DESCRIPTION OF THE TASK >> Where the line containing "Given: Select the 5D time range" appears in the records below, begin there and repeat each line exactly through the final one, dropping all pictures.

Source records
_ _ _ _ _ _ _

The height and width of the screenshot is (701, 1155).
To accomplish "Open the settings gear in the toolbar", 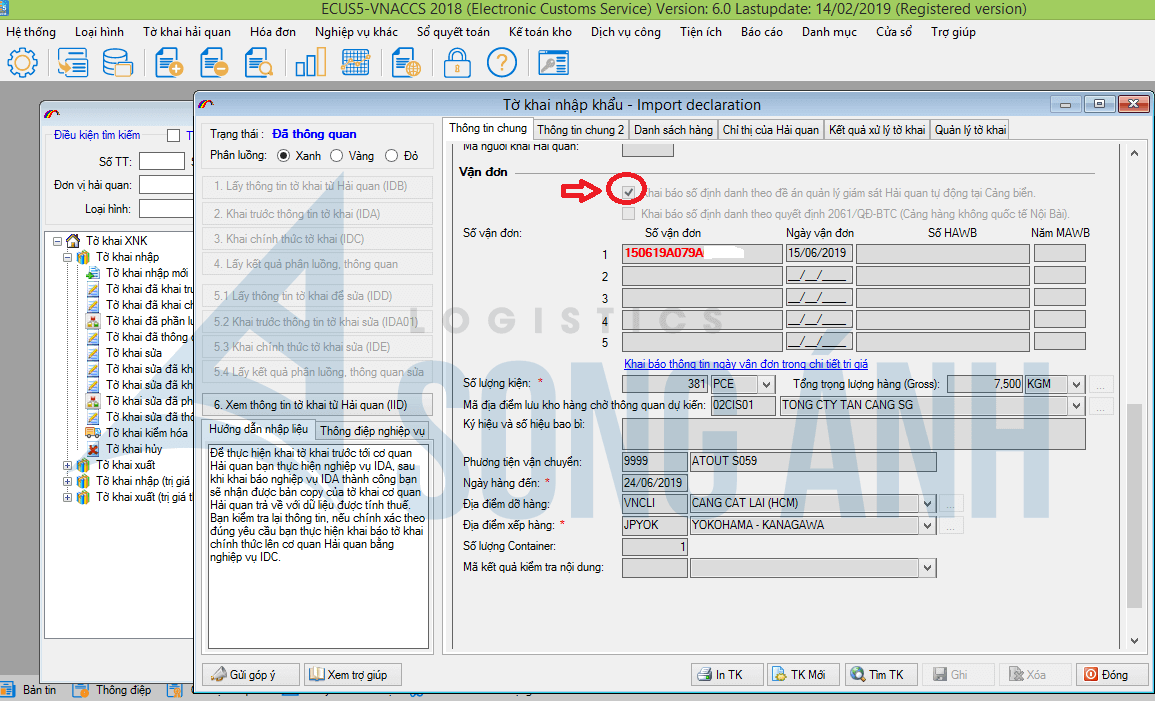I will click(x=22, y=64).
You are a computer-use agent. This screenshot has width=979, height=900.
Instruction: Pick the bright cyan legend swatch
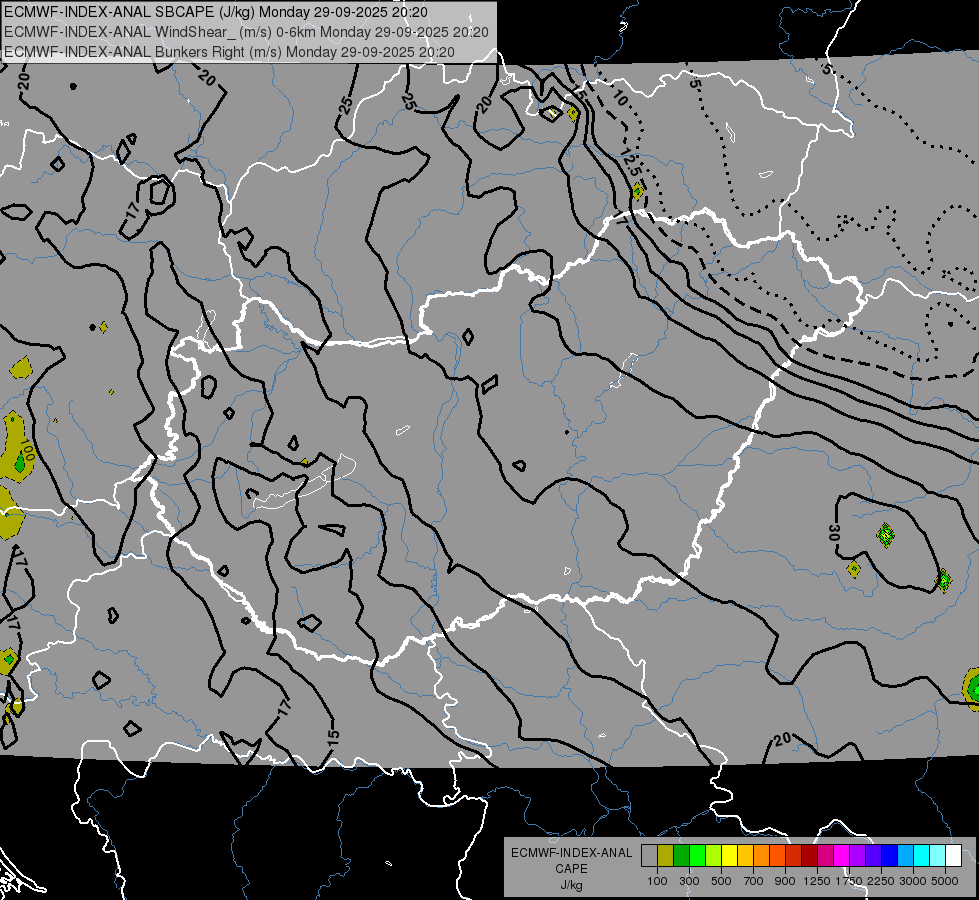click(x=921, y=856)
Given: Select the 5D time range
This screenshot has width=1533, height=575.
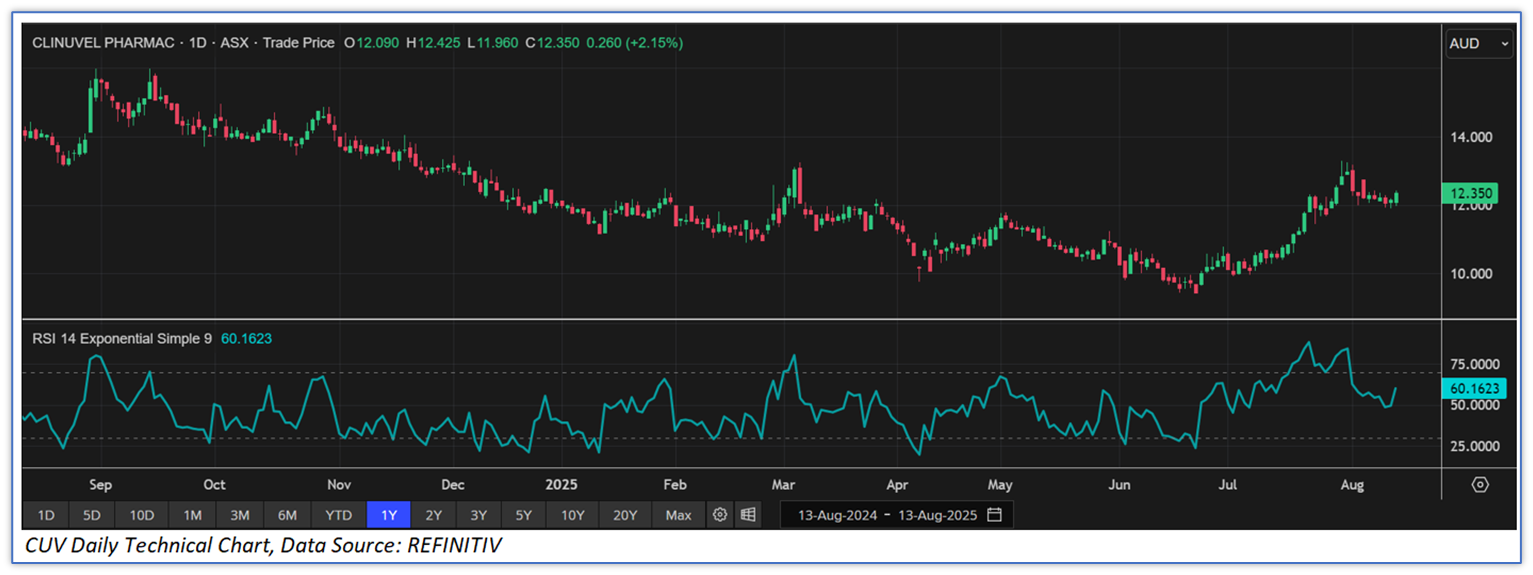Looking at the screenshot, I should pyautogui.click(x=92, y=515).
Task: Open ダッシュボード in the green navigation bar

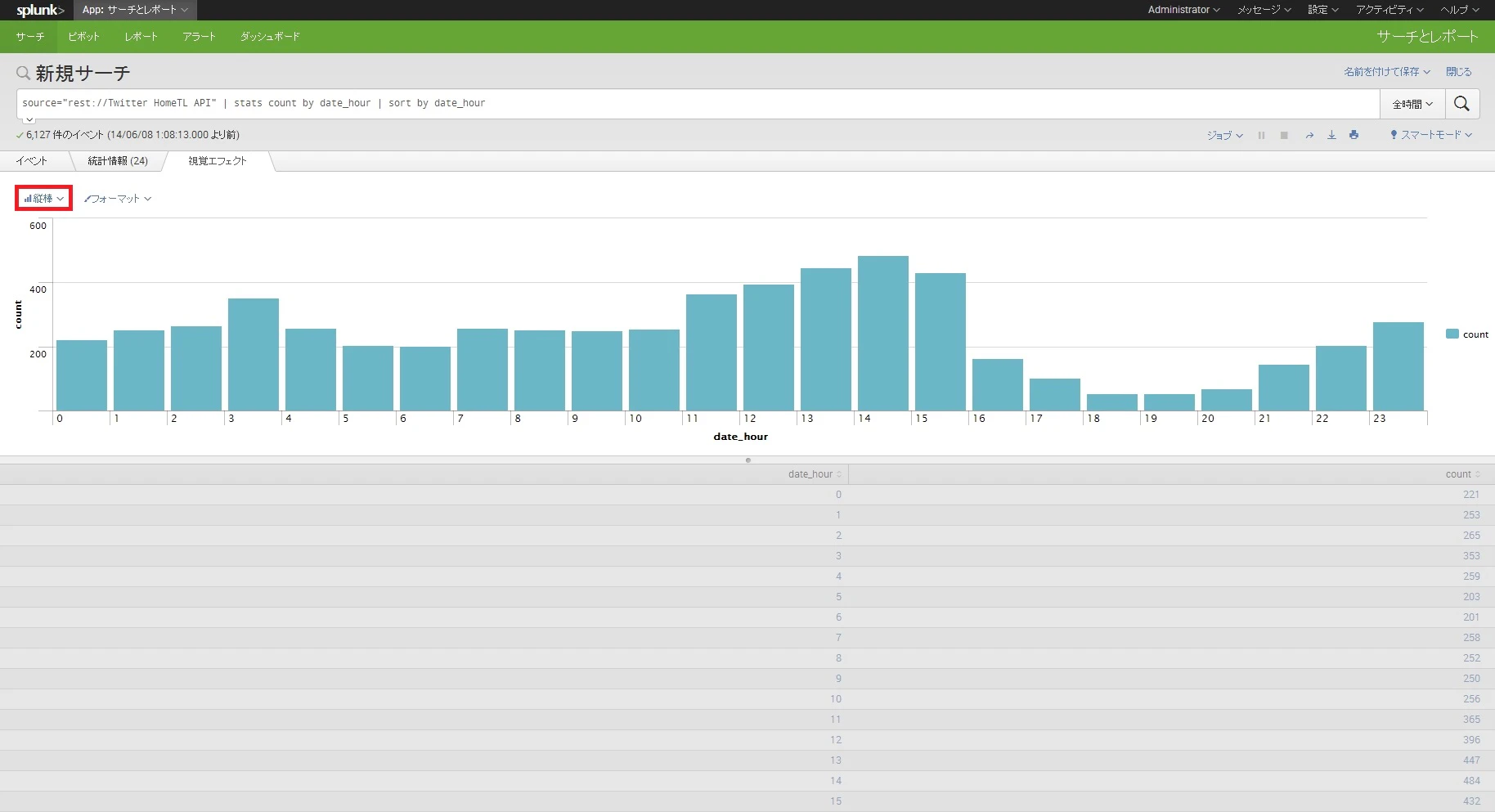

_ _ _ _ _ _ _

TASK OUTPUT >>
Given: Select the 5D time range
This screenshot has width=1533, height=575.
Looking at the screenshot, I should pyautogui.click(x=92, y=515).
Task: Open ダッシュボード in the green navigation bar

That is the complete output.